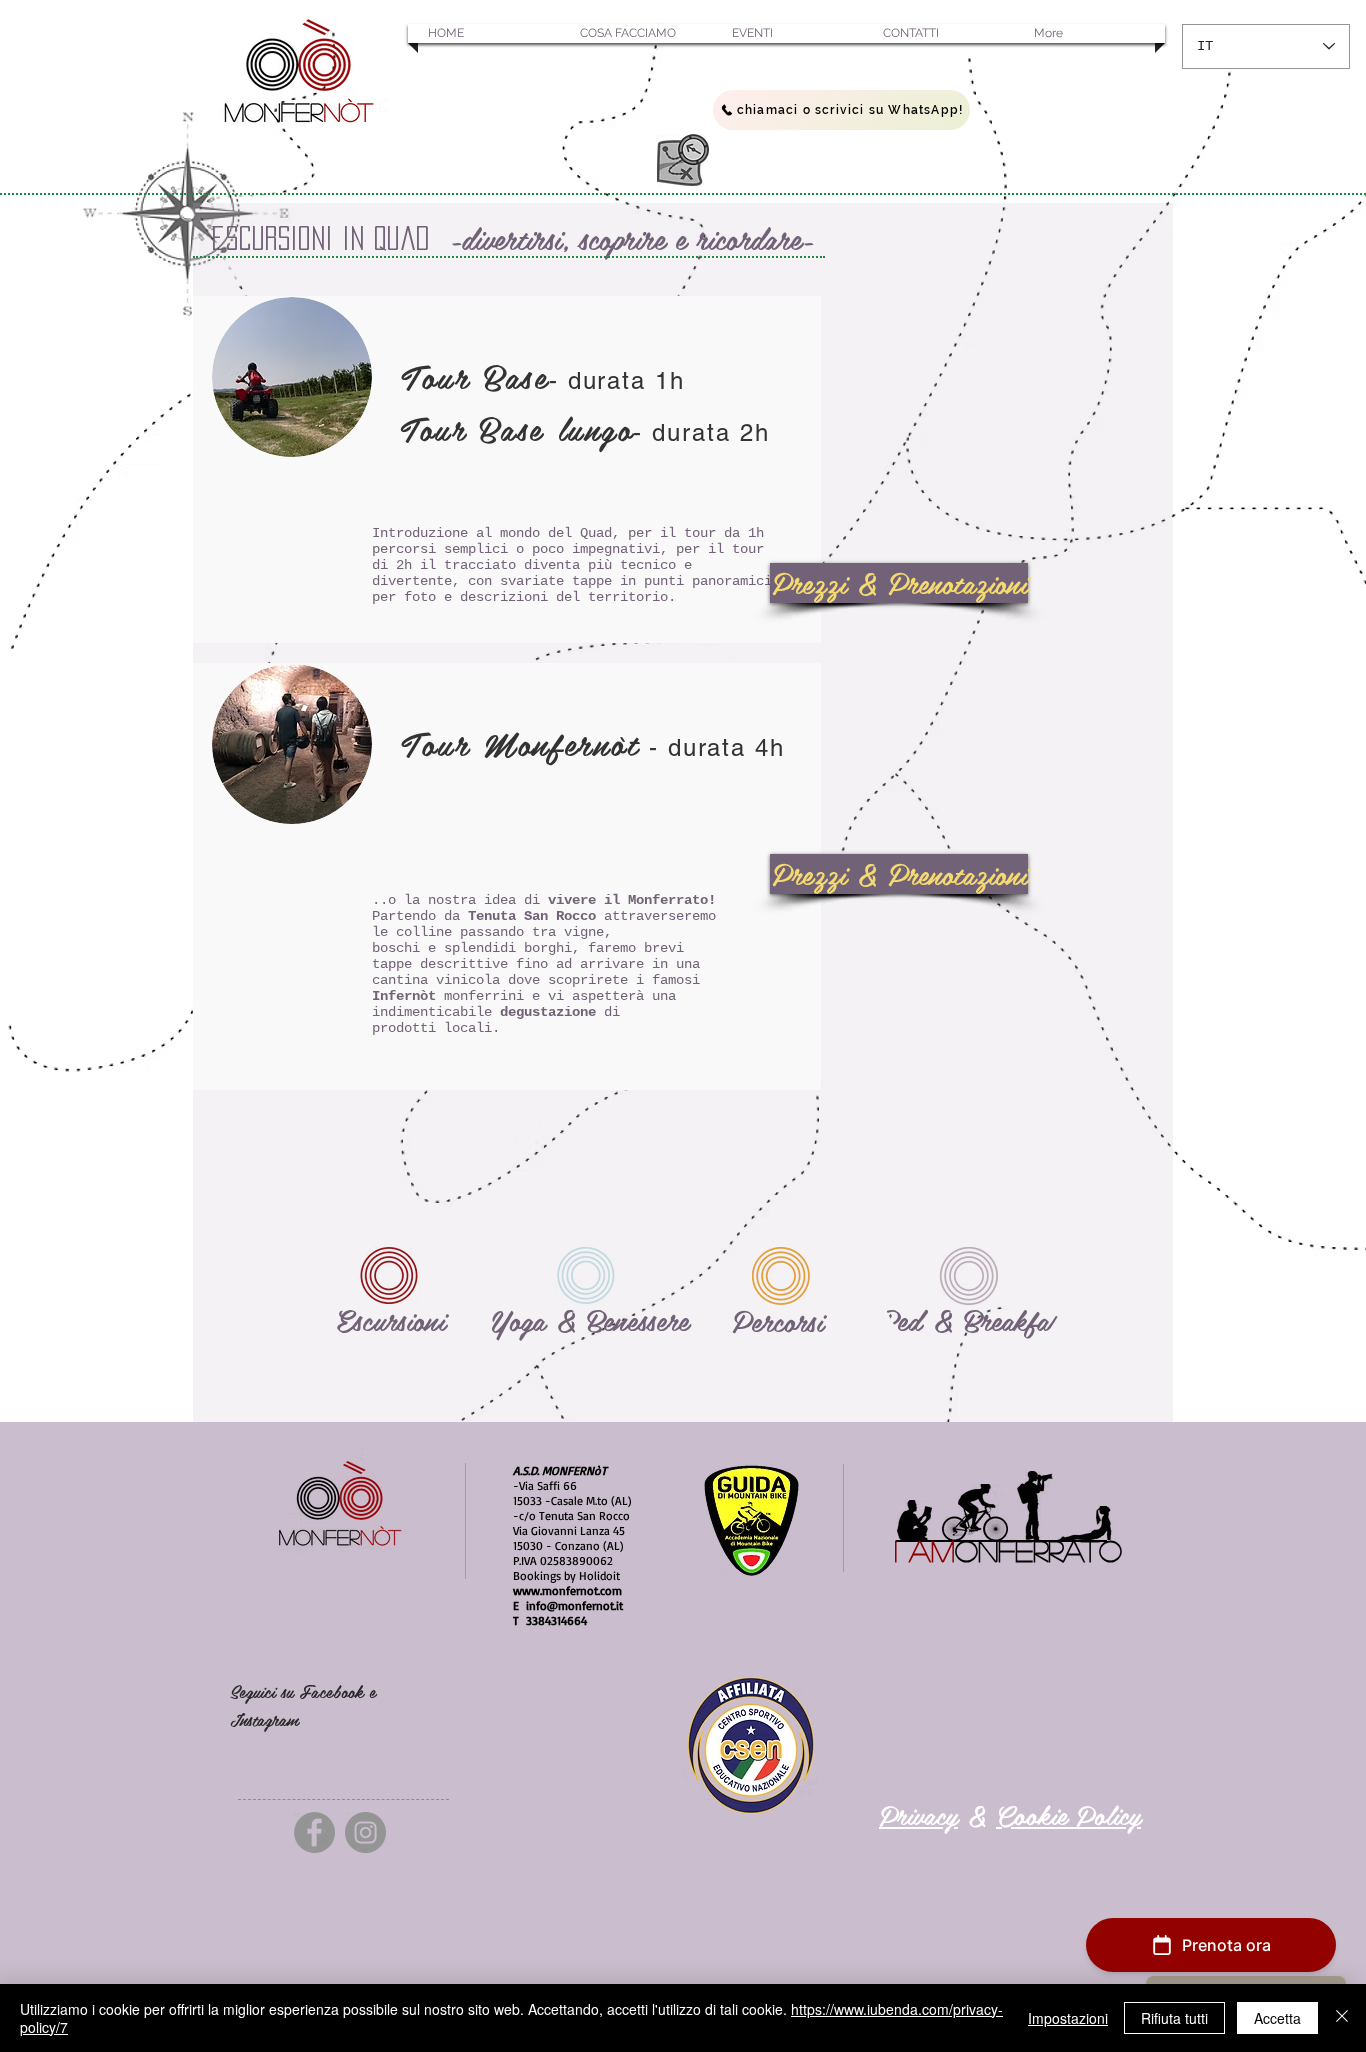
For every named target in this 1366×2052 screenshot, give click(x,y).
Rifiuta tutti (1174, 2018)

########

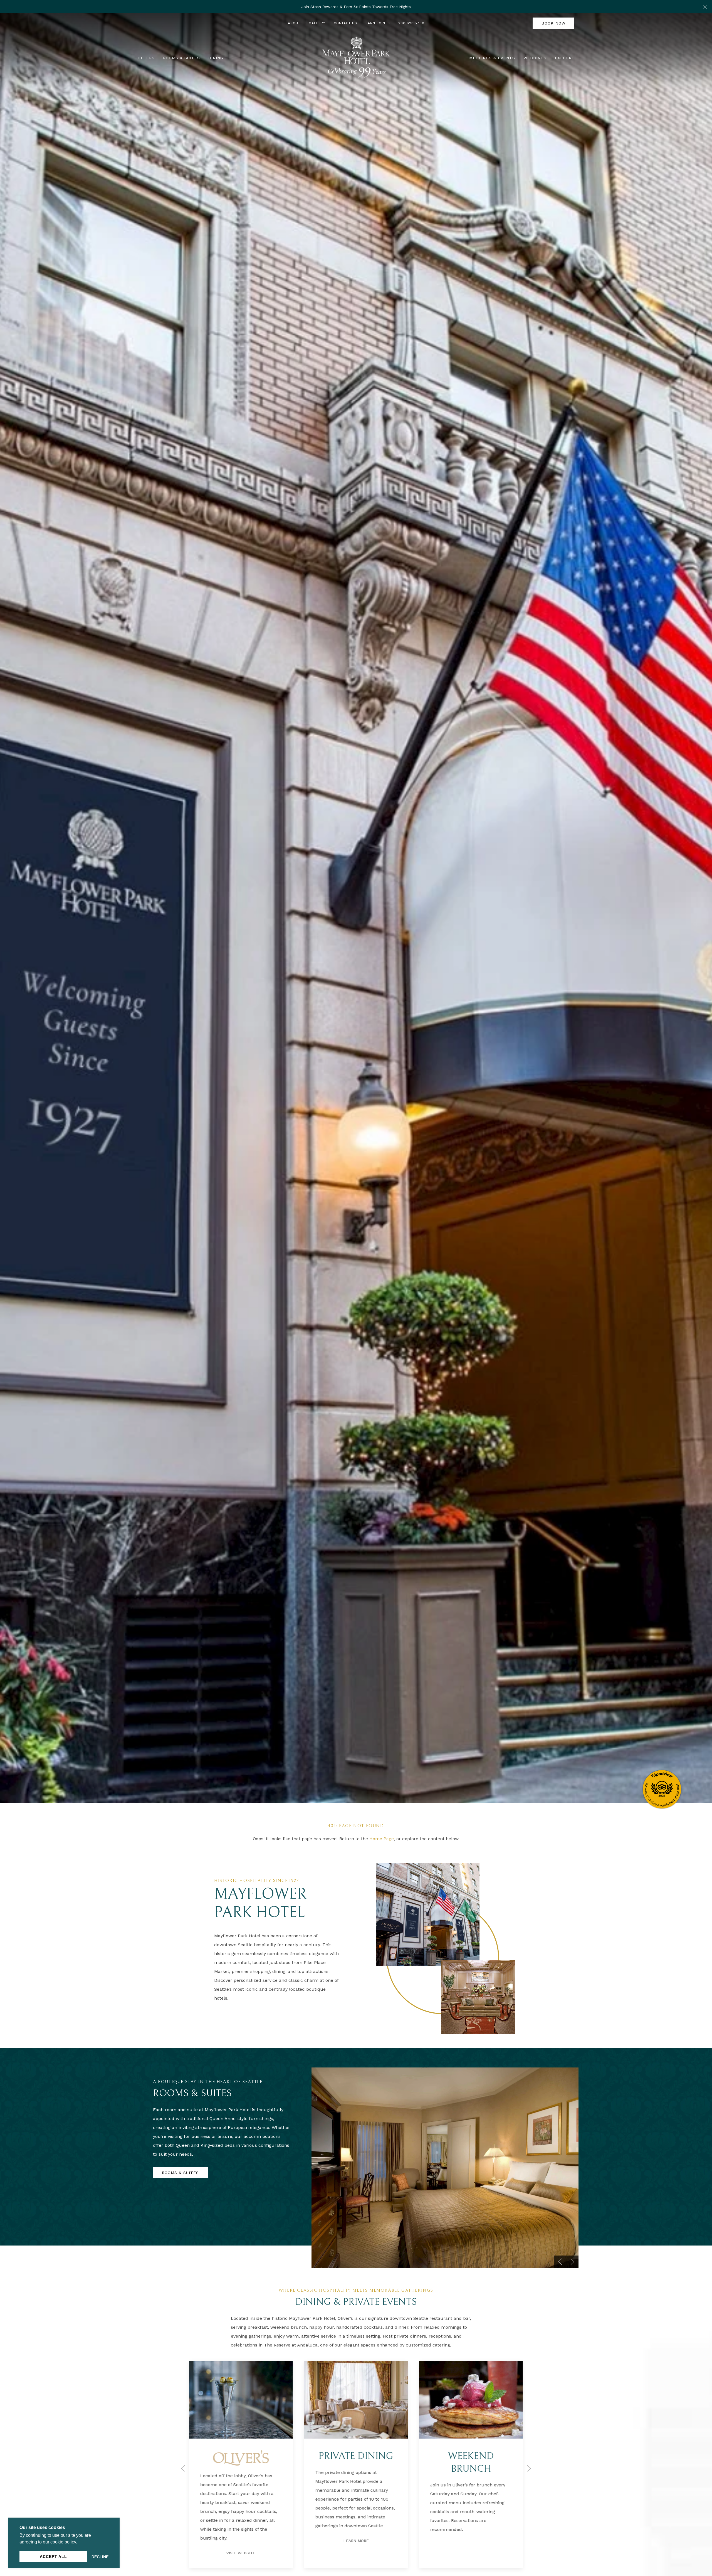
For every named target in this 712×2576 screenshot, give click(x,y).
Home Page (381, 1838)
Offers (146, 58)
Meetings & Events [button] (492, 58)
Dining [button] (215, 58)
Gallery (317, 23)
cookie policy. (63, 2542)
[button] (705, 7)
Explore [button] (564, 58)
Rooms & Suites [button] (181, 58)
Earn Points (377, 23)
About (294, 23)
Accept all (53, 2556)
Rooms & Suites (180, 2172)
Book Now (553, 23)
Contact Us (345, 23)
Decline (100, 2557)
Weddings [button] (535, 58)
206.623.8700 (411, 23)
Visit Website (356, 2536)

########

WHAT THE EXERCISE ASKS
Find how many lines contain "target" in the data. Write that number and nothing else.

EXERCISE RESULT
2